Going Vegan is a rather new trend in food consumption that has been gaining ground internationally over the past few years. Vegan food doesn’t refer to a vegetarian diet – it actually means cutting off all foods sourced from animals. So that includes milk and milk products, like cheese, curds, etc.
According to vegan.com, a website devoted to ‘making vegan easy’, many people think going vegan requires willpower and struggle. Nothing could be further from the truth, it says.
The key to going vegan is not to cut (reduce) animal products in your diet, rather cut them out totally! Hence, the main tasks involves constantly seeking out new vegan foods. As you discover one new vegan food after another, this influx will crowd the non-vegan foods out of your diet. The more vegan foods you sample, the quicker you’ll move toward eating a primarily vegan diet.
So cultivate the habit of trying new foods at every opportunity. Even a little effort delivers a huge payoff. Sampling just five new vegan foods each week will enable you to discover a steady stream of foods you love. Week by week, these items will increasingly crowd out whatever animal products that remain in your diet. Before long, anytime you get hungry a delicious vegan food will invariably come immediately to mind.
Most of the effort required to go vegan involves discovering new foods. The more new foods you try each week, the quicker you will progress. You certainly don’t need to go vegan all at once. While some people do it overnight, others ease into a vegan diet over months or years. How fast you go doesn’t matter nearly as much as whether the approach you take feels easy and comfortable.
Ardent vegans say, if you don’t feel ready to commit to going vegan for life., why not simply try a vegan diet for just three weeks. In no time, you’ll gain a first-hand look at how a vegan diet really feels. The experience will put you in a fantastic position to evaluate how well a plant-based lifestyle works for you, they say, adding , “It only takes a few weeks to develop the habit of eating vegan food most of the time. By the time your ‘test drive’ ends, you may well decide to turn your temporary vegan experiment into a lifetime commitment.”
The Academy of Nutrition and Dietetics states that an appropriately planned vegan diet is healthful for all stages of life. They further advise that plant-based diets may provide a variety of preventative health benefits. As with any diet, a poorly planned vegan diet could be dangerous or unhealthful. A balanced vegan diet is made up of four key categories of foodstuff – legumes, nuts, and seeds, grains, vegetables, and fruits.
The legume-nut-seed group includes beans, split peas, lentils, nuts, seeds, and soy products. These nutrient-dense foods are packed with protein, fiber, minerals, B vitamins, protective antioxidants, and essential fatty acids(1). Sample serving sizes from this group include: 1/2 cup of cooked beans, 4 ounces of tofu or tempeh, 1 cup of soy milk, 1 ounce of nuts or seeds, or 2 tablespoons of nut or seed butter.
Whole grains provide B vitamins, fiber, minerals, protein, and antioxidants.
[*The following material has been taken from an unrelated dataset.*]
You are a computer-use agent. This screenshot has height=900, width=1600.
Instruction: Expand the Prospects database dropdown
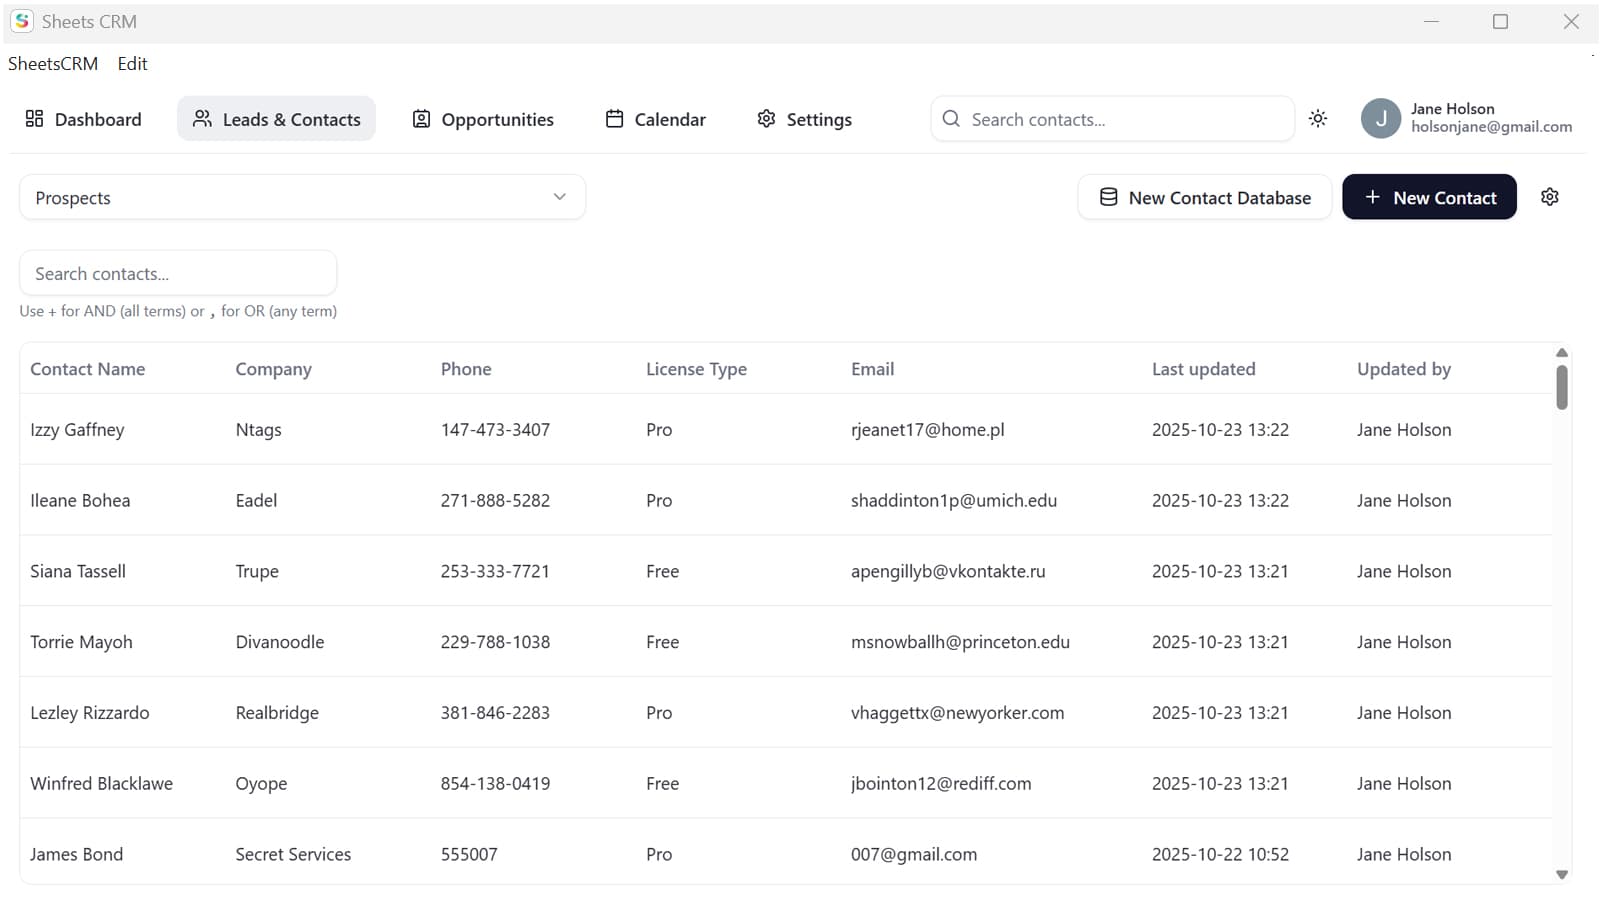coord(302,197)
They are preferable to refined grains because the refining process removes the health-iest nutrients. Also, intact whole grains—such as brown rice, oats, wheat berries, millet, and quinoa—are nutritionally superior to whole grain flours and puffed or flaked whole grains(2). A serving is 1 slice of bread, 1/2 cup of cooked grain, or 1 ounce of ready-to-eat cereal. This group is fairly flexible with regard to servings per day. Vary your intake based on your individual energy needs.
Eating a wide variety of colorful vegetables every day will ensure that you’re getting an assortment of protective nutrients in your diet(3). A vegetable serving is 1/2 cup cooked, 1 cup raw, or 1/2 cup of juice. For most vegetables, particularly calcium-rich leafy greens, it’s nearly impossible to eat too much.
Most fruits, especially citrus fruits and berries, are a great source of vitamin C. All fruits provide antioxidants. Choose whole fruits over fruit juices to get the most benefit, particularly from dietary fiber. A serving size is 1 medium piece, 1 cup sliced, 1/4 cup dried, or 1/2 cup of juice.